> [Problem description]: Copy the records below in full, changing no character.

> [Data section]:
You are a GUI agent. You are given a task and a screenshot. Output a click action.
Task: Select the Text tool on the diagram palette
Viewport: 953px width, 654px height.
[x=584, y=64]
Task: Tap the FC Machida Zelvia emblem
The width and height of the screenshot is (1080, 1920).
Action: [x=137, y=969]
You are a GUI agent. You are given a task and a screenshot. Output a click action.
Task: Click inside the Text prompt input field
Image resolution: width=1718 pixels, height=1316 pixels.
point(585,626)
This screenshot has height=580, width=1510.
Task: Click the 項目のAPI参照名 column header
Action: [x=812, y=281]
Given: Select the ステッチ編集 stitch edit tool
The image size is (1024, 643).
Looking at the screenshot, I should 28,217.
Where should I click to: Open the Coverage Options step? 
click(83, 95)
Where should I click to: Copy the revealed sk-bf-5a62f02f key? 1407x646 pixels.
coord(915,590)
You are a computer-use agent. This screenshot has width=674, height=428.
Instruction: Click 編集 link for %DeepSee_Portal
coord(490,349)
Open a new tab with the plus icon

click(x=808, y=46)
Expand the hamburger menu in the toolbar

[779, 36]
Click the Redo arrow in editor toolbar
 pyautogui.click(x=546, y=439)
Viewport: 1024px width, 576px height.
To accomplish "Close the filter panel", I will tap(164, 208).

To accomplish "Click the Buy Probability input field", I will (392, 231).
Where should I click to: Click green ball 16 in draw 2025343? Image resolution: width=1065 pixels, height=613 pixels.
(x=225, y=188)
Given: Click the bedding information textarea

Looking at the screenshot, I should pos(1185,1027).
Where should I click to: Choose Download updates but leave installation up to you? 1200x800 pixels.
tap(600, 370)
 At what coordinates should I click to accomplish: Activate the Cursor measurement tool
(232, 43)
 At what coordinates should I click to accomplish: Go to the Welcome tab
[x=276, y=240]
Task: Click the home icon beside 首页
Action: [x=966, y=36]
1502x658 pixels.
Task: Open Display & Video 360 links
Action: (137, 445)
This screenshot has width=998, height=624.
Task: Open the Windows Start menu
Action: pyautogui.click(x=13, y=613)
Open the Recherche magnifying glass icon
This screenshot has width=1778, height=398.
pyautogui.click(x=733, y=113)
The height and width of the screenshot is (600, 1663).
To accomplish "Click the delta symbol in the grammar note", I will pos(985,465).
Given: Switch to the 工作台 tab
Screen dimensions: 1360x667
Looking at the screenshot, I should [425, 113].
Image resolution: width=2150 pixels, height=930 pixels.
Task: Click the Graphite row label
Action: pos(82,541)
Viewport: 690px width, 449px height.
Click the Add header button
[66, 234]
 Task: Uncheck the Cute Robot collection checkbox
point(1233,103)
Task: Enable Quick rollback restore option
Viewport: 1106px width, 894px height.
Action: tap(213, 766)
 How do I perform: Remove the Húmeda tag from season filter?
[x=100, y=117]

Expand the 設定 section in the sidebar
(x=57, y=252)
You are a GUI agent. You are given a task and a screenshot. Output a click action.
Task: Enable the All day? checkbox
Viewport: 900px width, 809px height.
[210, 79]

> [Response to this exercise]:
You are a GUI agent. You are given a task and a screenshot. Output a click action.
Task: Select the Text tool on the diagram palette
Viewport: 953px width, 654px height.
[x=584, y=64]
Task: Tap the FC Machida Zelvia emblem
The width and height of the screenshot is (1080, 1920).
Action: [x=137, y=969]
You are a GUI agent. You are given a task and a screenshot. Output a click action.
Task: Click inside the Text prompt input field
Image resolution: width=1718 pixels, height=1316 pixels.
point(585,626)
This screenshot has height=580, width=1510.
Task: Click the 項目のAPI参照名 column header
Action: [x=812, y=281]
Given: Select the ステッチ編集 stitch edit tool
The image size is (1024, 643).
Looking at the screenshot, I should 28,217.
Where should I click to: Open the Coverage Options step? 
click(83, 95)
Where should I click to: Copy the revealed sk-bf-5a62f02f key? 1407x646 pixels.
coord(915,590)
You are a computer-use agent. This screenshot has width=674, height=428.
Instruction: Click 編集 link for %DeepSee_Portal
coord(490,349)
Open a new tab with the plus icon

click(x=808, y=46)
Expand the hamburger menu in the toolbar

[779, 36]
Click the Redo arrow in editor toolbar
 pyautogui.click(x=546, y=439)
Viewport: 1024px width, 576px height.
To accomplish "Close the filter panel", I will tap(164, 208).

To accomplish "Click the Buy Probability input field", I will (392, 231).
Where should I click to: Click green ball 16 in draw 2025343? Image resolution: width=1065 pixels, height=613 pixels.
(x=225, y=188)
Given: Click the bedding information textarea

Looking at the screenshot, I should pos(1185,1027).
Where should I click to: Choose Download updates but leave installation up to you? 1200x800 pixels.
tap(600, 370)
 At what coordinates should I click to accomplish: Activate the Cursor measurement tool
(232, 43)
 At what coordinates should I click to accomplish: Go to the Welcome tab
[x=276, y=240]
Task: Click the home icon beside 首页
Action: [x=966, y=36]
1502x658 pixels.
Task: Open Display & Video 360 links
Action: (137, 445)
This screenshot has width=998, height=624.
Task: Open the Windows Start menu
Action: pyautogui.click(x=13, y=613)
Open the Recherche magnifying glass icon
This screenshot has width=1778, height=398.
pyautogui.click(x=733, y=113)
The height and width of the screenshot is (600, 1663).
To accomplish "Click the delta symbol in the grammar note", I will pos(985,465).
Given: Switch to the 工作台 tab
Screen dimensions: 1360x667
Looking at the screenshot, I should [425, 113].
Image resolution: width=2150 pixels, height=930 pixels.
Task: Click the Graphite row label
Action: pos(82,541)
Viewport: 690px width, 449px height.
Click the Add header button
[66, 234]
 Task: Uncheck the Cute Robot collection checkbox
point(1233,103)
Task: Enable Quick rollback restore option
Viewport: 1106px width, 894px height.
Action: tap(213, 766)
 How do I perform: Remove the Húmeda tag from season filter?
[x=100, y=117]

Expand the 設定 section in the sidebar
(x=57, y=252)
You are a GUI agent. You are given a task and a screenshot. Output a click action.
Task: Enable the All day? checkbox
Viewport: 900px width, 809px height.
[210, 79]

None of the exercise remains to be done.